Like Illinois, the Wisconsin campus is dotted with massive exemplars of architecture in the "brutalist" style, including this, the Helen White Building, the seventh floor of which houses the English Department. The backside, pictured above, is where the conference room looks out on the lake. It is one of the most beautiful views I've ever seen from a university building, and as I was speaking, I was three times almost distracted into silence by a cluster of sailboats.
Below: this is the view from State Street, looking away from the university toward the state capitol building.
Somebody, along the lake, lost their thermal gloves, which a good Wisconsinite laid out on a picnic table to dry.
I was told that the two big holidays in Madison are August 14 (when the leases for the year end) and Halloween: below, some decorations on a frat house, between my hotel and the campus. No, the glass isn't a decoration (I think).
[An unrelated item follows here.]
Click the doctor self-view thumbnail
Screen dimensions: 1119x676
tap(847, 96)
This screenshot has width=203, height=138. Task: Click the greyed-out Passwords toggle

And right across the street: the Wisconsin Alumni Association, and their badger-mobile...
A jogger along the lake....
And some tables--abandoned, as it was about 38 degrees--next to the lake.
For the frats? No, for the Alumni Center....
A path through the woods, part of a nature preserve between the lake and the campus.
What I noticed here, as in Illinois, were lots of signs about the university's achievements, including this plaque on a boulder along the nature trail, for a Wisconsin Nobel prize winner.
And in the woods, this plaque to the first Wisconsin-born professor at the University of Wisconsin (from the late 19th century), and the first Norwegian-American to become a professor in an American university.
This newspaper stand has a special meaning too, in Madison, as the great Onion is published there.
On the porch of the Robert LaFolette building for Public Affairs--a preserved Wisconsin home, probably from 100 years ago--the treats were out for the local cats.
Some pictures from the beautiful College of Agriculture Building. The "short course" is a special 17-week program offered to accommodate people who need quick ag training.Another great plaque, capturing a lot of the greatness of UW.
Above: variants of brutalism; below, equally abundant illustrations of the campus's natural beauty (all from an experimental garden, where, admittedly, things were dying).
And the obligatory pictures of leaves.
Finally, some kayaks stacked along the lake.